Building a Global AgTech Platform – Part II: Challenges and Strategies for Implementation

This article is part of a series by Aric Olson, President of Jain Irrigation, Inc., on how Jain Irrigation built its global AgTech platform in  a short period of 5 years. Read Part I: Acquisitions are Integral to Strategy here. Look out for the finale Part III releasing in coming weeks. 

“What we found with our investments in Ag Tech is that it is far easier for a large multi-national company to make “bolt-on” acquisitions to an existing footprint.  In many cases there is no need for duplicate G&A staff, buildings and locations. These savings alone along with some minor market-place pricing adjustments and focus on selling the value are enough to take cash-burning startups into a breakeven situation.  The “bolt-on” acquisitions also obtain benefits of a more secure future with a stabilized and larger entity. The agriculture and irrigation technology customers also get a sense of security in their large investments knowing that the company has a better chance of existing for support in years to come.”

Jain Irrigation Systems Limited (“JISL”) has a globally integrated work force across India, Israel, Australia, and the United States, to name a few countries. 

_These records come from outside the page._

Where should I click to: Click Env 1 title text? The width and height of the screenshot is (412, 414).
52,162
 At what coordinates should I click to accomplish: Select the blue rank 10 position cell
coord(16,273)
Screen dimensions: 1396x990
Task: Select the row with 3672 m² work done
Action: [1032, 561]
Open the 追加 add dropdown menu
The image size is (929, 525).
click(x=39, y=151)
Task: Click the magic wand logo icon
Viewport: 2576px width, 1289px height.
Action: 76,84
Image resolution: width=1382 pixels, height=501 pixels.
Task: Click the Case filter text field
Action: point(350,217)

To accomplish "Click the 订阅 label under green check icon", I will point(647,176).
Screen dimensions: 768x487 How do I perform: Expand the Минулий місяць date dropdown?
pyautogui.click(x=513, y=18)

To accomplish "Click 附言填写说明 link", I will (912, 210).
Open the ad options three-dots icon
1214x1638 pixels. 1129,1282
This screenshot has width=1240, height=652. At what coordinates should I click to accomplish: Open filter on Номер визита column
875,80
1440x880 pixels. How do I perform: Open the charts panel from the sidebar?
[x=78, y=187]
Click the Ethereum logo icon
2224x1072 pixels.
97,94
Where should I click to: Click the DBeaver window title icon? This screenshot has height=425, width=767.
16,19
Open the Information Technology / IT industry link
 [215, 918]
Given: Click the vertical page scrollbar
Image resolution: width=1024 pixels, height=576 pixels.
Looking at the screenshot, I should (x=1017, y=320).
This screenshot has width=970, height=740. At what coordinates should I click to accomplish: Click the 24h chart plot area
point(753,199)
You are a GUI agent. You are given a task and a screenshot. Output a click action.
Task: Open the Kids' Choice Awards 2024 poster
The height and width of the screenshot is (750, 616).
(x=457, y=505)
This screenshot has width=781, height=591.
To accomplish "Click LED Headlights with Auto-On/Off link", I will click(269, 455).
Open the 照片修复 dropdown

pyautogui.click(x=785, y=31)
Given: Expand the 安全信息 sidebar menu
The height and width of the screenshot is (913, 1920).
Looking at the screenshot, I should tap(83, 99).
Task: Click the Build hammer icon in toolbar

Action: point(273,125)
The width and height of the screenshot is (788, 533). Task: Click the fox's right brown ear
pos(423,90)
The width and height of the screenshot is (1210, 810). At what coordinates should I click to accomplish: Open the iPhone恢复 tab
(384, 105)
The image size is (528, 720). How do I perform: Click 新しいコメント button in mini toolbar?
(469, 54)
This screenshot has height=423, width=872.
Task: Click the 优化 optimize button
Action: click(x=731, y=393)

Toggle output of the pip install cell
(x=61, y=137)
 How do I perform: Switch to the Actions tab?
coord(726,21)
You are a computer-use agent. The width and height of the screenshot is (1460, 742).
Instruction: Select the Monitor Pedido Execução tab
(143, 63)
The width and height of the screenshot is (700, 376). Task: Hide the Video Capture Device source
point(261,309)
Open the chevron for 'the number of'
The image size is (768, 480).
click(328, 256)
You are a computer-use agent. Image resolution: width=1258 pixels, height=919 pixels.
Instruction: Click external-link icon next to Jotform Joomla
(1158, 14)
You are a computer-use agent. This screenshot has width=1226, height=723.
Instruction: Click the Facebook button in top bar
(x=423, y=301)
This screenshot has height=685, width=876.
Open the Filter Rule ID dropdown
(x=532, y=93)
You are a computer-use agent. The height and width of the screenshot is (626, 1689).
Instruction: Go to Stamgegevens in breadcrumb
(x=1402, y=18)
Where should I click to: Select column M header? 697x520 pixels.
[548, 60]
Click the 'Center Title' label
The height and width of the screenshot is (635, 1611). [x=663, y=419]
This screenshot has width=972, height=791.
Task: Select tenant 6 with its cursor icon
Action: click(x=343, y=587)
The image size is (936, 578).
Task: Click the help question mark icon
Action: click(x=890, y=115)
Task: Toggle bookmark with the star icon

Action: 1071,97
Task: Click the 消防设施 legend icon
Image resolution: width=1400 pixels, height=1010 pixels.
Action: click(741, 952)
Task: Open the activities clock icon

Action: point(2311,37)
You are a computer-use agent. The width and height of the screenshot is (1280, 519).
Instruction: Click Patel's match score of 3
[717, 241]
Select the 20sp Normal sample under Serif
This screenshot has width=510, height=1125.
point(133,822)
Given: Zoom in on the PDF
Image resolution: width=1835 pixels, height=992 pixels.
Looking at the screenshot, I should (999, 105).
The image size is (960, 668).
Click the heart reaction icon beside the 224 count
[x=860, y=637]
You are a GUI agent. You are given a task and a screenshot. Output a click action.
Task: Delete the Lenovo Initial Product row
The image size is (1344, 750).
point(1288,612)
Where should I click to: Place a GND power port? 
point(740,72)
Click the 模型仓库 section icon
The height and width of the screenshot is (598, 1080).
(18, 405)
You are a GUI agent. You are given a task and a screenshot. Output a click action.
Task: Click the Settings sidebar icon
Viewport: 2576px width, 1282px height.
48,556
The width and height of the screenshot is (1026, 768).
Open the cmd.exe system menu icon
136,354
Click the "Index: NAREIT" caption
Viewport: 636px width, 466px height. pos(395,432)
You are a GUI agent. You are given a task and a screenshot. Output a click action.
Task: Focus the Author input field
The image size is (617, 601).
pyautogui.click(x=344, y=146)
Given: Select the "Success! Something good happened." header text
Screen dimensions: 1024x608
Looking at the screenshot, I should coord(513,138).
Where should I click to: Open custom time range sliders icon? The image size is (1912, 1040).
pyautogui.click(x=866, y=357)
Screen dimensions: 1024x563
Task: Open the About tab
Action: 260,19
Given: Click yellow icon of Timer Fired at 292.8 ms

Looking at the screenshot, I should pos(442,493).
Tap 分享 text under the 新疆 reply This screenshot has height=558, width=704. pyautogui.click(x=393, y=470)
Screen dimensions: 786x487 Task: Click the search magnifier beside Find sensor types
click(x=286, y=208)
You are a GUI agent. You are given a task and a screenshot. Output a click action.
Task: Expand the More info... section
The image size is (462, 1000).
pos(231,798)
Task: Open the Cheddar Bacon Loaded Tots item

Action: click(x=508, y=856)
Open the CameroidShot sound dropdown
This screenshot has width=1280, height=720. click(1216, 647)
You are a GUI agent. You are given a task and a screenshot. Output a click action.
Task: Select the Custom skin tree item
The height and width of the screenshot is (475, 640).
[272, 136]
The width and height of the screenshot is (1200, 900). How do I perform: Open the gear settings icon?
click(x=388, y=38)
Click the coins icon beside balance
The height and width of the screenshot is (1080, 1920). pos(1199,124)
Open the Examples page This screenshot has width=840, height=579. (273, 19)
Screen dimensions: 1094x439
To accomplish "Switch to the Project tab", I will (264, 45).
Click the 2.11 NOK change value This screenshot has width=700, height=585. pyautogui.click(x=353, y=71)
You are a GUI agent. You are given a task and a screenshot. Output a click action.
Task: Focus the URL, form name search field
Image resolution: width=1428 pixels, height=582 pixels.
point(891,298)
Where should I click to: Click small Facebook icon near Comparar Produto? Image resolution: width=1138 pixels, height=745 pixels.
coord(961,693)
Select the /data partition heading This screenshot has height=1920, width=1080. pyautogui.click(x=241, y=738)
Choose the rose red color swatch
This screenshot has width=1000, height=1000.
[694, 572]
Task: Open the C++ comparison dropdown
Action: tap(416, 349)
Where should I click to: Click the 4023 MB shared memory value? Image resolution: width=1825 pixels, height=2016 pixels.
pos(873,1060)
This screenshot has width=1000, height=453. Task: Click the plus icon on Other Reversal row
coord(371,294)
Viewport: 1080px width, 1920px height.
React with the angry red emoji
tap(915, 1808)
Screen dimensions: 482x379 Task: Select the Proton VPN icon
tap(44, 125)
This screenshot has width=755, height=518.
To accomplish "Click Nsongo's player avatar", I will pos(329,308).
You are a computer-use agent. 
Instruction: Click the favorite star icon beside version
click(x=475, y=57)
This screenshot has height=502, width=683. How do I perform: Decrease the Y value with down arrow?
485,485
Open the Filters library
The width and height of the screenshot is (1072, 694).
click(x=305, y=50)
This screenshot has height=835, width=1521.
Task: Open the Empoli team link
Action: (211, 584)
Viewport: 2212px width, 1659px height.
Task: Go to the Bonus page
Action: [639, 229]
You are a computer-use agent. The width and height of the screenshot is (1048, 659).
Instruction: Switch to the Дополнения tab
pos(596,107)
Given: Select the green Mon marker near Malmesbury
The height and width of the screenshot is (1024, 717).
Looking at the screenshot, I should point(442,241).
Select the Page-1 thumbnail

R&D is focused on the development of agronomic applications with product management out of India, United States, Australia, and Israel and software development out of India, Ukraine, United States, and Australia. This unique talent pool helped in dealing with the initial challenges of integrating all of the technologies, different programming languages, different interfaces and so on that we had acquired from around the world into a common platform.    

Once the integration was complete and we proceeded to commercialize our technology offering, we learned of new challenges in selling and servicing growers. Growers in the United States and other countries have struggled to extract the full benefits of technologies offered by most market participants. Small startups entering the market promising major technological breakthroughs or massive yield gains for farmers have largely under-delivered and/or have run out of cash before reaching scalability. 

With regards to sales and pricing, we found that even when a technology/idea is relatively proven in the sector, there can be large pricing swings and demand elasticity for the technology/idea. We learned the importance of the sales teams to market and develop a value proposition for more accepted technologies/ideas and for management teams to ensure margins can be sustained in the product / service being sold. The difficulties experienced in the industry have made growers skeptical and hesitant towards readily adopting new technology.  

We found that it takes local and committed field support and distribution to be able to grow sales and the incentives offered to the sales and distribution network have to be greater than usual to ensure the product is pushed. Through our experiences we have explored direct models, dealer models and hybrids to arrive at the right combination.  

It is clear that in order for larger scale and rapid growth, one needs a strong and committed dealer network. As a result, we recently invested in the two largest micro-irrigation dealers in California to get closer to the grower, to be able to sell and deploy technologies through their sales and marketing teams and to build an entry point as all of their new construction projects could put in monitoring and automation starter kits and be designed in such a way that technology upgrades sales would be much easier to make and provide value at a much lower cost of ownership for the grower. For JISL, there were other added benefits with the investment in distribution.  

Now with an amazing technology platform that includes the the ability to provide all irrigation components after the pump (and solar pumps for some projects), our own distribution in California and one of the industry’s best global supply chains (where the best and highest quality irrigation products that come from India at a low cost/high value), our competitive future looks bright.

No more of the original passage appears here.